Why A New OS

Why a whole new OS is required

Today’s cloud-based applications run a heavyweight stack: the hypervisor, which divides the hardware resources among virtual machines; the operating system, which divides the virtual machine’s resources among applications; and the application server, which divides the application’s resources among the end users.

 

Clearly, there is a lot of duplication going on. Each layer adds its own overhead in an attempt to abstract away and hide the problems caused by the lower layer. The result is inefficient and complex.

 

Enter OSv - the operating system for the cloud. On the one hand, designed and optimized to run on a hypervisor. On the other hand, designed to run an application stack without getting in the way. Designed for the cloud.

It’s cloudy out there and we love it

The public cloud era opens new horizons and opportunities for hi-tech businesses. Virtualization is dominant, resources are evergreen and agility is the key. The role of the OS in this form changes. The need to massively scale out forces developers to run multiple copies of identical Virtual Machines (VMs). VMs are the new process that needs to be lightweight, blazing fast, scalable and cheap. DevOps and PaaS solutions bypass the OS and allow developers to deploy their code directly to the cloud. All these goodies are rapidly penetrating the enterprise space with matching private cloud capabilities and virtual appliances that act as bridges to the public cloud

Virtualization 2.0

VMware had brought virtualization into the x86 world (recall that virtualization was introduced by IBM’s mainframes in the 70s). While VMware has done a fantastic job shifting the enterprise from physical to virtual, it stopped there. Amazon Web Services had wider vision; Amazon do not use terminology such as virtual machine. Amazon sees the entire user workload and solves scaling issues.

 

The right(tm) way - the new world is compose out of the smallest building blocks possible, running in clusters of multiple VMs.
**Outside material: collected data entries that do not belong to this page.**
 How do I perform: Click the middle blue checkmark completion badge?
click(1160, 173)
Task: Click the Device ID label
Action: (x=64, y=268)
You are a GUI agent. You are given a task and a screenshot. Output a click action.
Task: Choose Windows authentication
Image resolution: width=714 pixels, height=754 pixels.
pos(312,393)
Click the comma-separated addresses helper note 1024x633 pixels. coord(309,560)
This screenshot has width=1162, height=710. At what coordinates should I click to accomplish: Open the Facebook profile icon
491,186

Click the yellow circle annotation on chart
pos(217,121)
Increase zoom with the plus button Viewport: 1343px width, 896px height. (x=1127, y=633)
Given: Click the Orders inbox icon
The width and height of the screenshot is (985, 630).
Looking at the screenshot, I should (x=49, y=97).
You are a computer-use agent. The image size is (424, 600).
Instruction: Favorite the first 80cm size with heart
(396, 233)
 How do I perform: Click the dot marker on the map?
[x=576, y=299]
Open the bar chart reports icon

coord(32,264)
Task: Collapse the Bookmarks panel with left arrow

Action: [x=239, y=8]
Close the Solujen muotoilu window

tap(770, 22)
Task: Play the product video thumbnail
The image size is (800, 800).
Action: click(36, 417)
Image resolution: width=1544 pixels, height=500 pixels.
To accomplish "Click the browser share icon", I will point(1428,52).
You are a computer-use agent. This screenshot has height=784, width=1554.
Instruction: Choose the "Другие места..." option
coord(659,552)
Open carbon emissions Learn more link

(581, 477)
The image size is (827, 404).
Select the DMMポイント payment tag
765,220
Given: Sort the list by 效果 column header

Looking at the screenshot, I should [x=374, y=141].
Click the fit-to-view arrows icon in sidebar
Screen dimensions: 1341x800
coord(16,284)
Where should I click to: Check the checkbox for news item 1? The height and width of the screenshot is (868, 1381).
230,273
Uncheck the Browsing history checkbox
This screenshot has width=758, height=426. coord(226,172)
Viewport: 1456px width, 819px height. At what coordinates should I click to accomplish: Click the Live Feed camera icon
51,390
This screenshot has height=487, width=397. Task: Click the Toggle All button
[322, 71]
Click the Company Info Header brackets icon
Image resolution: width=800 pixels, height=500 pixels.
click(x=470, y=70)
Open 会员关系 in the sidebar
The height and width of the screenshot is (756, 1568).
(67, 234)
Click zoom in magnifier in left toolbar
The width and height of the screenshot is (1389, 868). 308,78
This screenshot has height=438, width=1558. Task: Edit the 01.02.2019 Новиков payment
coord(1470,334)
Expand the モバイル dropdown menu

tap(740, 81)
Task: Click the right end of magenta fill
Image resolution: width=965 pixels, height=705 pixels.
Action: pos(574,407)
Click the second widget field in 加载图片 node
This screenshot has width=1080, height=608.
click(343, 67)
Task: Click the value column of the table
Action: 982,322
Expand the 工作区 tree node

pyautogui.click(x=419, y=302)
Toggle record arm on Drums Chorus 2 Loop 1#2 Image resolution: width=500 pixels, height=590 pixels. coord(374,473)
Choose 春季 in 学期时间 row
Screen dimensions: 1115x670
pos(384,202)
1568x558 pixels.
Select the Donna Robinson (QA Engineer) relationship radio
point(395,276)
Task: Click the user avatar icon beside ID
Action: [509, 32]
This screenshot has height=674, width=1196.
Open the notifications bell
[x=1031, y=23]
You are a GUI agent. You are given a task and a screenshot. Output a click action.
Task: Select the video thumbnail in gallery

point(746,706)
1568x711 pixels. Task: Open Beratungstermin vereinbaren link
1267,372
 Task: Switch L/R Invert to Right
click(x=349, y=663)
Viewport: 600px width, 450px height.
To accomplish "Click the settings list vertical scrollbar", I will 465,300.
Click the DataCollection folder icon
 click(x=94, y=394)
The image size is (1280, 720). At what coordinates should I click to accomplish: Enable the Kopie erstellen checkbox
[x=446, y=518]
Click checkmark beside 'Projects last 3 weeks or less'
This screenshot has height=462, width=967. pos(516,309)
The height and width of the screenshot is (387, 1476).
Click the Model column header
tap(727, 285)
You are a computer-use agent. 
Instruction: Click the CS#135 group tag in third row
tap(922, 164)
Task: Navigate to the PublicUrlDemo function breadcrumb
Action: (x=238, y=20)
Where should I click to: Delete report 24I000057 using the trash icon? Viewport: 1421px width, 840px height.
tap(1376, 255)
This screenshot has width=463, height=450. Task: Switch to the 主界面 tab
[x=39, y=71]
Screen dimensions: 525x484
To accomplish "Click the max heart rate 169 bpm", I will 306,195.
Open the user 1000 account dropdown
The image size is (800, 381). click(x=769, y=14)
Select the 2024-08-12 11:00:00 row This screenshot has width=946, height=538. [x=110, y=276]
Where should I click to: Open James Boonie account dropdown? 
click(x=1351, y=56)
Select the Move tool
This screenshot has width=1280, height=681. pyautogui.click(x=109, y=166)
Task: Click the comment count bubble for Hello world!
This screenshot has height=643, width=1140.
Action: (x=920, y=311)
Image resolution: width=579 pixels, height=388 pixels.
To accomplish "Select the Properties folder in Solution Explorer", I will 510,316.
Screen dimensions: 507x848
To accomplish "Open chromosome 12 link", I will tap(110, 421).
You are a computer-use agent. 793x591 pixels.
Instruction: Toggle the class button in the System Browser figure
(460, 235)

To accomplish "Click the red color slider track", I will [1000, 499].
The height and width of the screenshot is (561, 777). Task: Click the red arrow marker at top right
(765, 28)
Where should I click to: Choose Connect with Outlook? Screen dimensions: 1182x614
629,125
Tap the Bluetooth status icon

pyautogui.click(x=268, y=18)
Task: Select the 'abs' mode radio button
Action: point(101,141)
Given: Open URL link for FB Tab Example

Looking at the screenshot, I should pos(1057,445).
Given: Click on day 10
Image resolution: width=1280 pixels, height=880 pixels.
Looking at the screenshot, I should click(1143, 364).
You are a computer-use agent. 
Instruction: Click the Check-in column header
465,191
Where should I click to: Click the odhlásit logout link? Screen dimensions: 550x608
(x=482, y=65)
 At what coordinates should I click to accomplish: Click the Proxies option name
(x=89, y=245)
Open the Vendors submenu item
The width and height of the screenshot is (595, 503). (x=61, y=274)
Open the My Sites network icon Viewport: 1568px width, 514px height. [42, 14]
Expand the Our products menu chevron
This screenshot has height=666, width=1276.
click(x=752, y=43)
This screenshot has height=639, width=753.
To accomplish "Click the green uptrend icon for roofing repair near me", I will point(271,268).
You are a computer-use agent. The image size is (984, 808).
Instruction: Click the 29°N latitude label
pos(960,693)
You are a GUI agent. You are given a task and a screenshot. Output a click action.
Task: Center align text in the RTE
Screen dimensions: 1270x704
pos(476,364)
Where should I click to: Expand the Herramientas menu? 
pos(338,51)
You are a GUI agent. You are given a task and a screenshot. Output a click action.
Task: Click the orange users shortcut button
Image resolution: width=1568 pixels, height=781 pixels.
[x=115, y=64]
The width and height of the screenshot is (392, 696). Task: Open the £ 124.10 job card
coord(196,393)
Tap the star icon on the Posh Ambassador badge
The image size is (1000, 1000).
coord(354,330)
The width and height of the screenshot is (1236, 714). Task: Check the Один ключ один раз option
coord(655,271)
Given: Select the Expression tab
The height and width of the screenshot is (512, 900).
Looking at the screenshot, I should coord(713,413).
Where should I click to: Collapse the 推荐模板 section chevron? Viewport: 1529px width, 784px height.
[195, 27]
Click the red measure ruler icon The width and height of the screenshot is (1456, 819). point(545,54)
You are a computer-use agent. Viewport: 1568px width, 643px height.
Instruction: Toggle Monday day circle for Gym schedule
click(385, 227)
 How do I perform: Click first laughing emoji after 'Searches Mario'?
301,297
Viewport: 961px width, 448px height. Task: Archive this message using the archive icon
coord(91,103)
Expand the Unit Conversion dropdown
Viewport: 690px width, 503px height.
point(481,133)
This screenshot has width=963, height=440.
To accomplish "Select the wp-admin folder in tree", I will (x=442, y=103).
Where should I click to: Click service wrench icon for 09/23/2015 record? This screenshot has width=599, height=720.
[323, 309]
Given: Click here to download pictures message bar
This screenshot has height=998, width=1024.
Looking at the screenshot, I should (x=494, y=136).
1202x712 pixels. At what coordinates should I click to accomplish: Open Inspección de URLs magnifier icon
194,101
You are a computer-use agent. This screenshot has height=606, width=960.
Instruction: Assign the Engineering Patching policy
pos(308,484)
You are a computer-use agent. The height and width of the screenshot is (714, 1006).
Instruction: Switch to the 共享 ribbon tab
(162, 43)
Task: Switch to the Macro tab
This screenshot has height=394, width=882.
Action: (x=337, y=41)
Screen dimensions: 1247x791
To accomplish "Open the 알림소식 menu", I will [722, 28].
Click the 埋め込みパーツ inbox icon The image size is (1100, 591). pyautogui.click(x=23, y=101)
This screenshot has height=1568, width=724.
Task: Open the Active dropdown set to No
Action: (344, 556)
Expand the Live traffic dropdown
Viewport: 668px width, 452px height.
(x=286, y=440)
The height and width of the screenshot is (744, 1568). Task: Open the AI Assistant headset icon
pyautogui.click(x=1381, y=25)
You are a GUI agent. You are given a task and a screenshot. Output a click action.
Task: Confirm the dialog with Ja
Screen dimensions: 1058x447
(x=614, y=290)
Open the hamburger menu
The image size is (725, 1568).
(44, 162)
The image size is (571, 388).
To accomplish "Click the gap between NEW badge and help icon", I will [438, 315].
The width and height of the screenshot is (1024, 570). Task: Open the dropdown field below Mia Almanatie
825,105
Common components are NoSQL databases, MemCacheD, front end webservers, backend webservers, etc. One single application is hosted within the virtual machine. That application uses a fraction of the guest OS capabilities - there is no hardware as the hypervisor owns that, there are no real users as this is a server, there are no other apps to schedule. Users pay for CPU cycles they don’t really need and need to maintain and tune a full blown generic OS.

 

Unlike new infrastructure such as hypervisors, NoSQL, PaaS, etc, the operating system hasn’t changed much. The same OS image that powers physical machines, from tiny embedded devices to room-size top500 supercomputers, is also used in the cloud.

Typical cloud workloads run application servers using Java, Ruby, Python and JavaScript (node.js). This historical evolution is not ideal - Java, Linux and the hypervisor implement parallel/duplicated mechanisms for protection and abstraction. These mechanisms are redundant when combined, and impose a large overhead in terms of CPU and memory.

 

The management efforts needed to maintain Linux are extensive. Thousands of packages, multiple security updates, complex tuning and specialists to manage. It doesn’t stop in the OS level. JVM workloads require manual tuning in a variety of ways and VM templates and instances needs to be software managed by tools like Puppet and Chef.

 

These tools help to manage multiple OS configurations but if we’ll examine their operation on a single OS instance, we’ll discover that their roots go to the Unix OS of the 1970s. They’re based on pushing human configuration files and strings to /etc files. Typical OSs still do not have a fully automated API. OSv takes a simpler approach, with a common REST API for all configuration and data collection.